Logic tells me that, if all that oil was blowing past the rings and into the cylinders, I'd have fouled plugs and a cloud of grayish blue smoke following me down the road. Does that make sense?

So, is my next move to have the valve guide seals replaced and sludge cleaned up? Or is there a less invasive, try this first, possibility?

One post recommended that I change the timing belt and water pump if the cylinder head is off.

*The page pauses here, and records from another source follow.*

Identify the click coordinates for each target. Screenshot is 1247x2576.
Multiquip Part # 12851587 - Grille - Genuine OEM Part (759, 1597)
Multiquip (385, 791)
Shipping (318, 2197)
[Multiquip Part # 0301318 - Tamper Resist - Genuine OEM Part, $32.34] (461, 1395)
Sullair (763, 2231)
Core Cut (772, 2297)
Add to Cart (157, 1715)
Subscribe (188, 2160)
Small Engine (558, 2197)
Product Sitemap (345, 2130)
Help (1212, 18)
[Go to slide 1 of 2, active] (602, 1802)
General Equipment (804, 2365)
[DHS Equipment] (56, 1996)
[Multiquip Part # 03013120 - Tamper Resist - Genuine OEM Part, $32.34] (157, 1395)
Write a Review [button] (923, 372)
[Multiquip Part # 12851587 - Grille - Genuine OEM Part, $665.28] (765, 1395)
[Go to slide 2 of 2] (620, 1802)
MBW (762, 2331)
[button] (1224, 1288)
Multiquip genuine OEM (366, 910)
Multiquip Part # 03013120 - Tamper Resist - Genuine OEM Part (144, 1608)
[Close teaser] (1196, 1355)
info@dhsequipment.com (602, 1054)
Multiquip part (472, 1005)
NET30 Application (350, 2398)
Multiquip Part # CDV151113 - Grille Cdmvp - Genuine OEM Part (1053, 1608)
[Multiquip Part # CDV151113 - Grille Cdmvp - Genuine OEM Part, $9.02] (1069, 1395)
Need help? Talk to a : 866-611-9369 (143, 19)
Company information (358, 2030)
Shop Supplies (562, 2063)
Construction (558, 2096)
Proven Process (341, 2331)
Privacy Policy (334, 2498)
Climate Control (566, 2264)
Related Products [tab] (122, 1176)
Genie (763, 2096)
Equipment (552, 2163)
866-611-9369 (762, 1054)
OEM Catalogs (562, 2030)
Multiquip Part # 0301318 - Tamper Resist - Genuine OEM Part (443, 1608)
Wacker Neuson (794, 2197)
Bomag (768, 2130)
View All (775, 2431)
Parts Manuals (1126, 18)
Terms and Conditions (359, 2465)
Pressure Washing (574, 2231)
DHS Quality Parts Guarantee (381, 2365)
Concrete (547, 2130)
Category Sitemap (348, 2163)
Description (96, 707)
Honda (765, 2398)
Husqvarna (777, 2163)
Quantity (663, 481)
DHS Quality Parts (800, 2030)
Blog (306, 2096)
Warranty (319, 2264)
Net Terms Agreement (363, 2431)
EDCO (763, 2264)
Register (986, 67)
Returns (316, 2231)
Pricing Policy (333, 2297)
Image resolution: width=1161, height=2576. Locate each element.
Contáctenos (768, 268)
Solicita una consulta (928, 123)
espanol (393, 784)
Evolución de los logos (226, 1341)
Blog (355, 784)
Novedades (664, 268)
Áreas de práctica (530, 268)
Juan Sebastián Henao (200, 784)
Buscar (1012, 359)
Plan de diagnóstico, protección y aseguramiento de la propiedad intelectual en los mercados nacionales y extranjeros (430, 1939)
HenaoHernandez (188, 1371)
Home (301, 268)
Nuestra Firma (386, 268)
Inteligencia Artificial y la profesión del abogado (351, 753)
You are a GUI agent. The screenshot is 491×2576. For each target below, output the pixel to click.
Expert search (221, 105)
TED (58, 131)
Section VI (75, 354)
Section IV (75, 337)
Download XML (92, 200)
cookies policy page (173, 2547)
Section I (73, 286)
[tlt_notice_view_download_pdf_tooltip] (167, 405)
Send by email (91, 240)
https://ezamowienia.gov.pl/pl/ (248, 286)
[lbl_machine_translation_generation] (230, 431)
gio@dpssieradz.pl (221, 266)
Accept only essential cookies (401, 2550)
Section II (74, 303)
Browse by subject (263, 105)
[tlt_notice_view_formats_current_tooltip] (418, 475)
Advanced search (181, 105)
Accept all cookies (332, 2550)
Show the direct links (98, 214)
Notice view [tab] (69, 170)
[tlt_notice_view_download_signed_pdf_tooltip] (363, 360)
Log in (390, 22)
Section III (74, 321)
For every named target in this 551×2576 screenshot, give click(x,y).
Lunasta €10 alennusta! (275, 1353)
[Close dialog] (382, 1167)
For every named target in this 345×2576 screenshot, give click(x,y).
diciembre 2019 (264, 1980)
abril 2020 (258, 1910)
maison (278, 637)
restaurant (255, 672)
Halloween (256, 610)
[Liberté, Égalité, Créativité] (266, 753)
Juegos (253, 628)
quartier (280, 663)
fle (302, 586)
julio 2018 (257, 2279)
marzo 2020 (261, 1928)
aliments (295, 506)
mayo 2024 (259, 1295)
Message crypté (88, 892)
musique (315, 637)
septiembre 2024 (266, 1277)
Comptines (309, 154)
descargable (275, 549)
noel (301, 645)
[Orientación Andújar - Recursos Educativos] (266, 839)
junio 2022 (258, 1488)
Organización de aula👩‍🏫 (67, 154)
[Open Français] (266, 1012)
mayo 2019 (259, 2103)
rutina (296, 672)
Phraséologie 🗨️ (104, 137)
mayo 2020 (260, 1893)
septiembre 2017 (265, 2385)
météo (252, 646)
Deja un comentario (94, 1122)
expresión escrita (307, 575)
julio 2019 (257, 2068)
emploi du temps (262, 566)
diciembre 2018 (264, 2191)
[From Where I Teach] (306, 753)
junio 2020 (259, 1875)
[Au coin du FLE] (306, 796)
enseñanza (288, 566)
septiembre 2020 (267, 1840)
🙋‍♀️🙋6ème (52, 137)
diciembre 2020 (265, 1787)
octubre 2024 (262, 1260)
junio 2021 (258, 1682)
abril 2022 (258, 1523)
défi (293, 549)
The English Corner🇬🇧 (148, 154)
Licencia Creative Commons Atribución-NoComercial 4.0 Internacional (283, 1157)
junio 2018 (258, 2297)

I was about ready to trade the car off and just take the loss, but now it's looking repairable.
Thanks!


----------



## Wrench97

*Re: 2002 Nissan Altima 2.5 using 1qt oil every 100 miles?*

Do a Compression test first to see if the rings are indeed bad.


----------



## Midnight Tech

*Re: 2002 Nissan Altima 2.5 using 1qt oil every 100 miles?*

Valve seals can be replaced without pulling the head as long as the valves are still sealing properly to the head. 
A special air plug can be put into the spark plug hole and the cylinder pressurized to hold the valves closed, at which point the valve keepers and spring can be removed and the seal can be replaced.


----------



## SABL

*Re: 2002 Nissan Altima 2.5 using 1qt oil every 100 miles?*

I would start simple and get the sludge out of the oil passages and change the oil and filter. Nobody said anything about pulling the head!! At this point, unless there is a major problem, the only thing that needs removed is the valve cover to clean the passage-ways. Unless you are *very* mechanical inclined stick to cleaning the sludge. Wrench and MT are also offering good advice, but replacing the valve-stem oil seals is no task for a novice. If the keepers are not "just right" when you are finished, you stand a chance of losing a valve.. which will drop and hit the top of the piston. Along with the specil fitting, a source of compressed air (to hold the valve closed) you will need a spring compressor to remove the keepers (which hold the retainers)... does this sound like fun yet?? With luck you may not have to remove the pushrods to clean them out.... they supply the oil for the top end of your engine (valve train) and that is the final destination of the oil, which flows back to the pan to start the journey all over again.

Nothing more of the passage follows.